Next thing you know, he'll be letting them eat shrimp

be fruitful and multiply

Pope Francis calls Catholic church’s ban on priests having sex “only temporary”.

A thousand-year celibacy strikes me as an awfully long time to avoid temptation, but I’m not Catholic, so I’ll stay out of this one.

The Catholic Church is open to reviewing its thousand-year-old practice of celibacy, Pope Francis has suggested.

He said the ban was only 'temporary' and there was also 'no contradiction' for a priest to marry.

Celibacy was made a requirement by the Catholic Church in the 11th-century for financial reasons, as clergy without children were more likely to leave their wealth to the church. [Is this true?

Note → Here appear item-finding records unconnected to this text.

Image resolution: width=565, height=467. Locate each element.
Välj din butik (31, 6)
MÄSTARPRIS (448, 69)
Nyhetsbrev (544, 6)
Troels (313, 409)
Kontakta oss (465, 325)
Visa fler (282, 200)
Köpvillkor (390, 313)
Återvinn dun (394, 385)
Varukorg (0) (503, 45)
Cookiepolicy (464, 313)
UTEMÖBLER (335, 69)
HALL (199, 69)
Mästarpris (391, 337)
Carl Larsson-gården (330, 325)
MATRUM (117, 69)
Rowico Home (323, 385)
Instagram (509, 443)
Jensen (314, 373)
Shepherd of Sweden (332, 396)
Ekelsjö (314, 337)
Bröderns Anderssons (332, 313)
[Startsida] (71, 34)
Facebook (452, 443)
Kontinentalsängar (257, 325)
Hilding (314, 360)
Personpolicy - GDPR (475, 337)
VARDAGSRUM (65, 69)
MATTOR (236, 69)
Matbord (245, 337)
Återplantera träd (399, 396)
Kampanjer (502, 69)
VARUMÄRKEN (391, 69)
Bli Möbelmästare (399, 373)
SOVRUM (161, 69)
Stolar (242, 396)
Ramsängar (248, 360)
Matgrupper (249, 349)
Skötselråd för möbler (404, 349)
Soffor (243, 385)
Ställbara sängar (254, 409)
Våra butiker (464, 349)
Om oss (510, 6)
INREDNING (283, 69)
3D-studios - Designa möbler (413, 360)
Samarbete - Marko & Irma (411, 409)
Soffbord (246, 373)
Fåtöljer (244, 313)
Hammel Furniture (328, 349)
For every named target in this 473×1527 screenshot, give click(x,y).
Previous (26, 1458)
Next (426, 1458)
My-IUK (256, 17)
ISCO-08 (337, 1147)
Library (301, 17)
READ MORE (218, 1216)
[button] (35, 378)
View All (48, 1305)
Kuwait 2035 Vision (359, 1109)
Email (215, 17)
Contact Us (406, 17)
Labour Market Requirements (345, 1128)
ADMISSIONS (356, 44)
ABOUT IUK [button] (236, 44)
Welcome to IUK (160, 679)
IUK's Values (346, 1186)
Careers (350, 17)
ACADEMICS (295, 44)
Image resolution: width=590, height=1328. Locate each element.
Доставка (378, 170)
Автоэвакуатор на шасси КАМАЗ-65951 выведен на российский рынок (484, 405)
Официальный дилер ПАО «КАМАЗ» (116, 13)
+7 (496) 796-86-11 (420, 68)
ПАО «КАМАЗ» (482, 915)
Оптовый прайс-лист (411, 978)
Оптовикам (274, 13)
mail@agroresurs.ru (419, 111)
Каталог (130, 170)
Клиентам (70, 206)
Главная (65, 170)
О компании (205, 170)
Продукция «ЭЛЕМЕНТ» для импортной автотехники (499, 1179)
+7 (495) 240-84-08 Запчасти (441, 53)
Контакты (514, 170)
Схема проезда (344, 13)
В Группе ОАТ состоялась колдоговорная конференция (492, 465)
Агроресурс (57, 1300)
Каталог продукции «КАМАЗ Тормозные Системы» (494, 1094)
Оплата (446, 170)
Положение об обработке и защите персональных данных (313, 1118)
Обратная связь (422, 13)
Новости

It certainly fits in with my cynical view of the papists — Ed]

The Vatican enforces the rule among priests - but there are growing calls to end the ban.  

It comes after Germany's Catholic Church voted for a resolution requesting that the Pope end the obligation for priests to be celibate.

In an interview with Argentine publication Infobae, Pope Francis, 86, said: 'There is no contradiction for a priest to marry. Celibacy in the western Church is a temporary prescription.

'It is not eternal like priestly ordination, which is for ever whether you like it or not. On the other hand, celibacy is a discipline.'

The Pope also cited the example of the Eastern Church - a branch of Catholicism which allows more leeway - and said: 'Everyone in the Eastern Church is married, or those who want to. Before ordination there is the choice to marry or to be celibate.'

It marks a change from his position in 2019, when he suggested celibacy was a 'gift' to the church and he didn't agree with 'allowing optional celibacy'.

I’m not sure that celibacy was ever a requirement for the priests — ask any altar boy — but the ban on marriage never made sense to this non-Catholic. Except for that money angle, of course.